- GIVEN PROBLEM: Please extract the records starting at the line that contains "I will pos(190,340)." and ending at the line that contains "This screenshot has width=1527, height=999.", both included, and copy them word for word.

- DATA RECORDS:
------------------------------------------------------------

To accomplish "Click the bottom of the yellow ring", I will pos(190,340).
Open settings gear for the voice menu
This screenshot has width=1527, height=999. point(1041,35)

------------------------------------------------------------

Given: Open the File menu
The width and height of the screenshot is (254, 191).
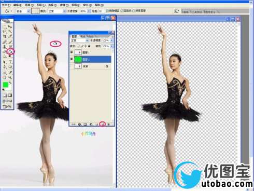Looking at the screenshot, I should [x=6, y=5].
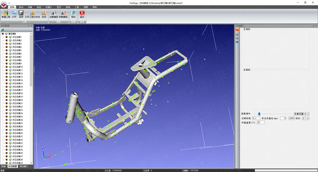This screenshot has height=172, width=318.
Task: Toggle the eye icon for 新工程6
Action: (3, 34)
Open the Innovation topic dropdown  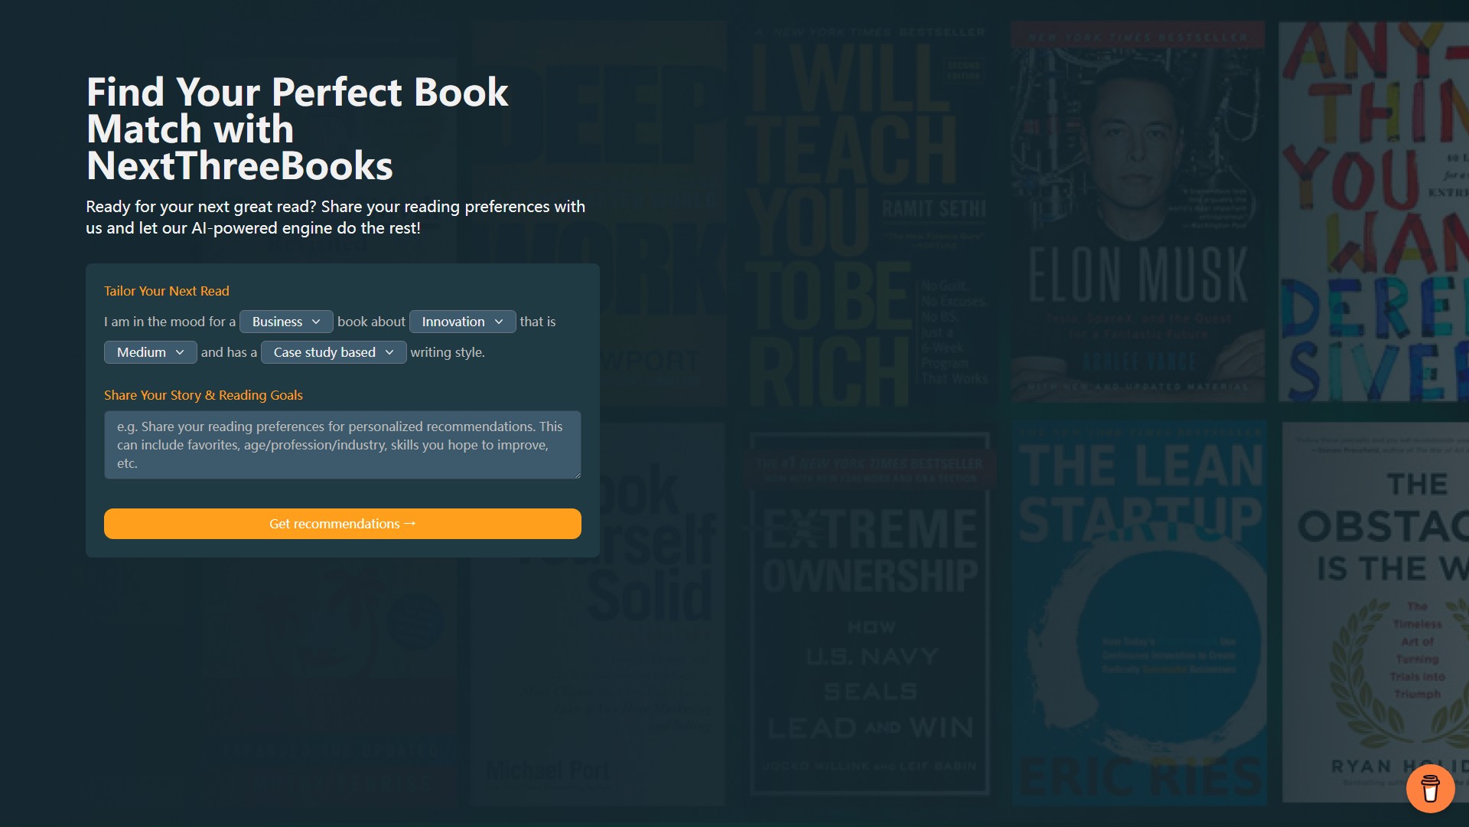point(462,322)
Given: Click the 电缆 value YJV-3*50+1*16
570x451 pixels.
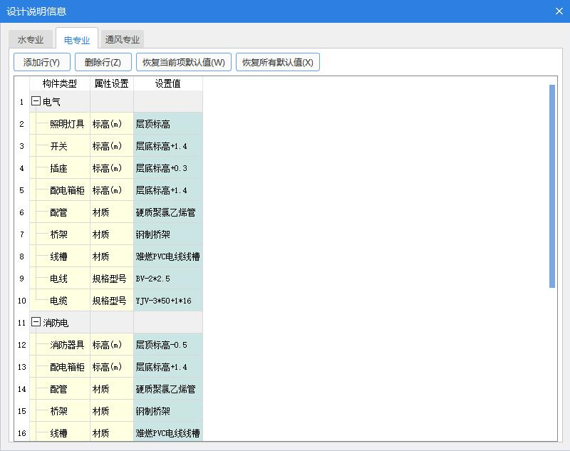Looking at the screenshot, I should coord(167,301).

------------------------------------------------------------

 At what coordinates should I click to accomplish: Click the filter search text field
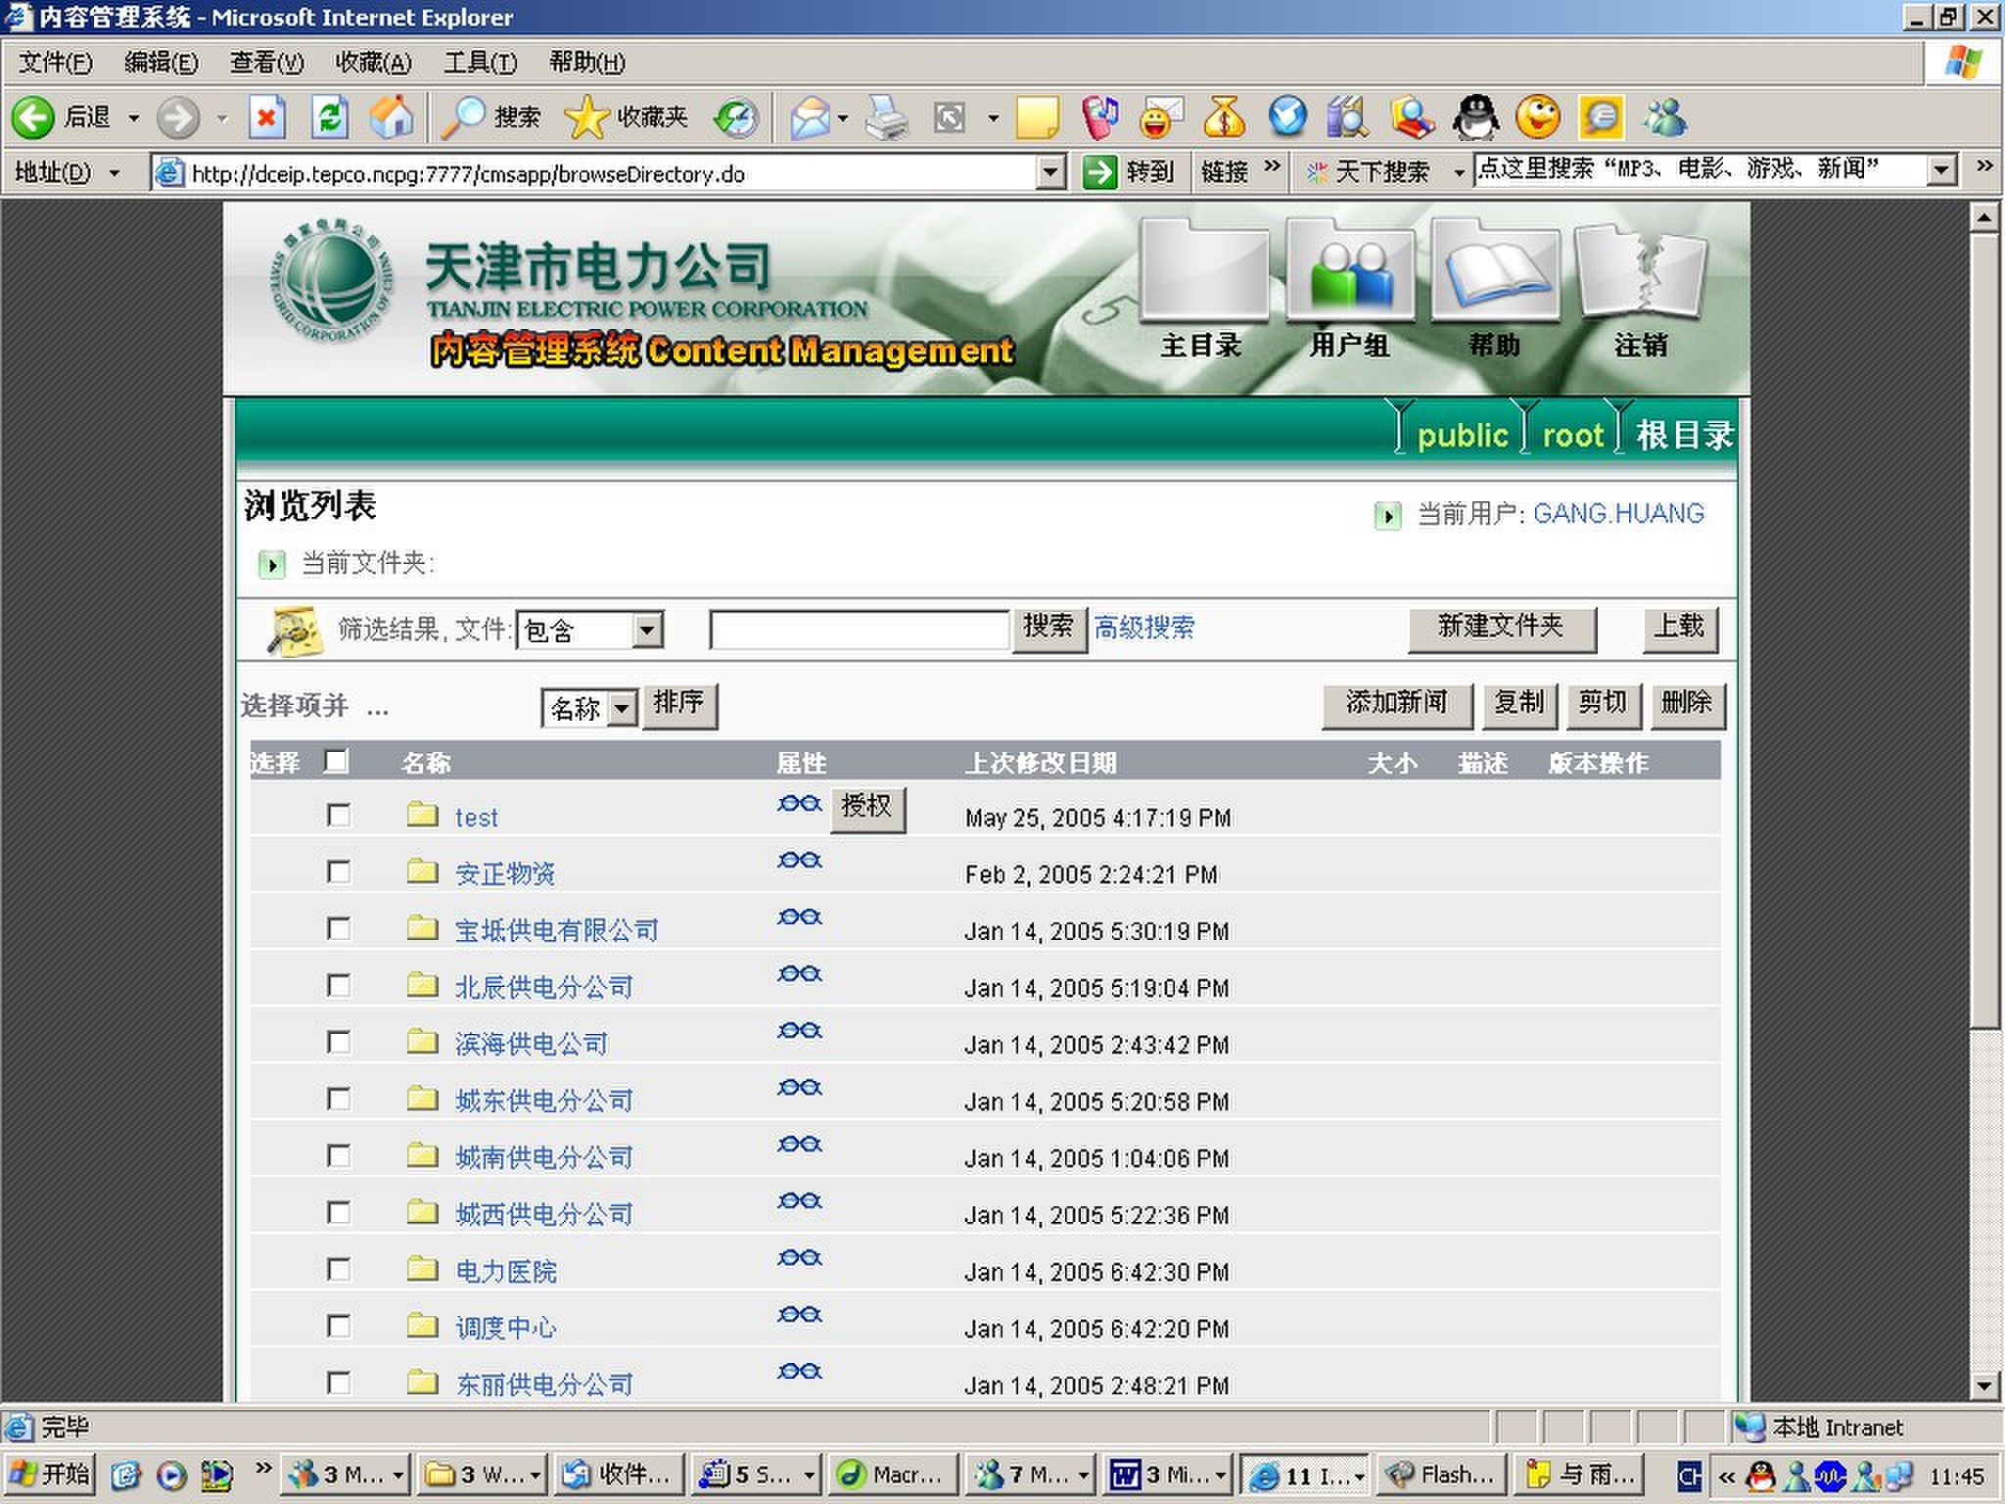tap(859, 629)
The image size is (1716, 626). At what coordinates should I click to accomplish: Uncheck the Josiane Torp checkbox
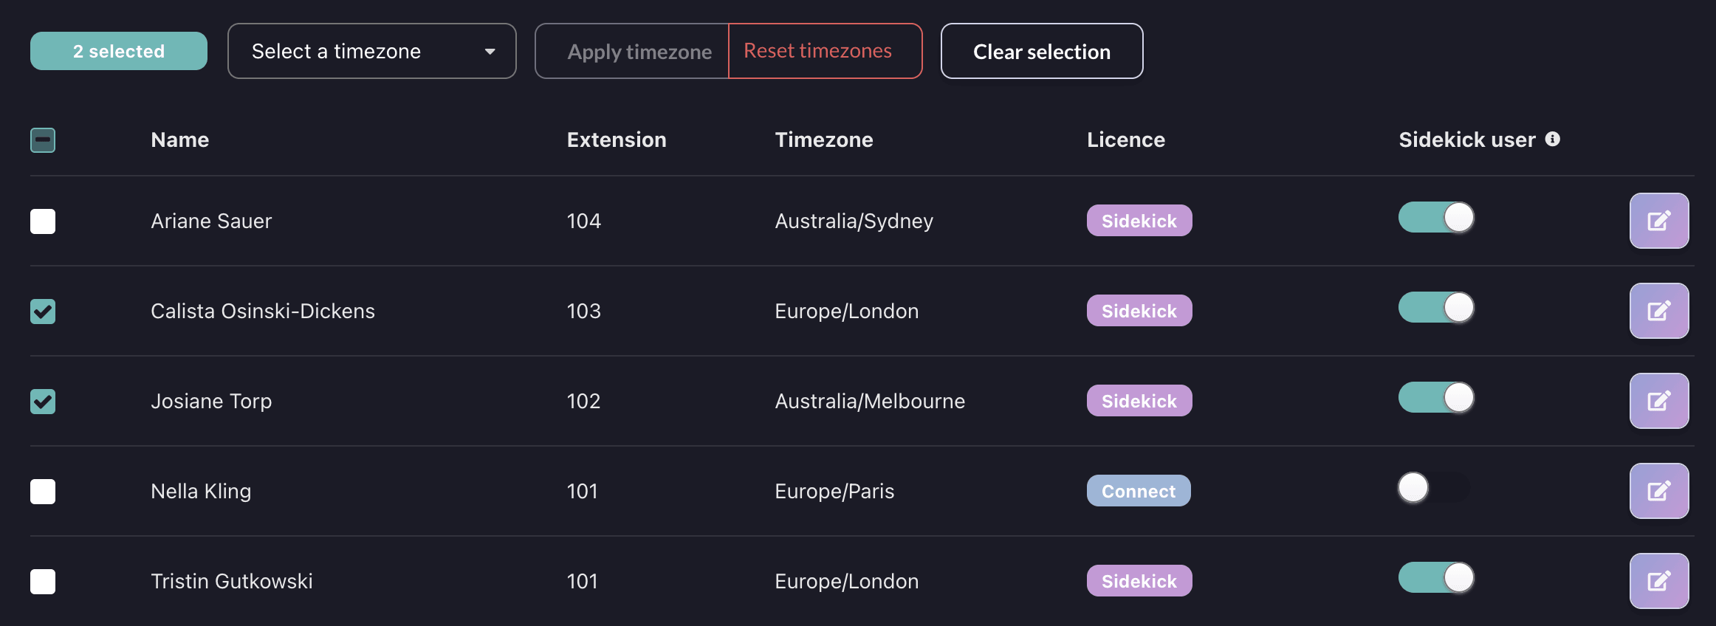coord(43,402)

------------------------------------------------------------

- ANSWER:
To accomplish "Click the bottom of the yellow ring", I will pos(190,340).
Open settings gear for the voice menu
This screenshot has width=1527, height=999. point(1041,35)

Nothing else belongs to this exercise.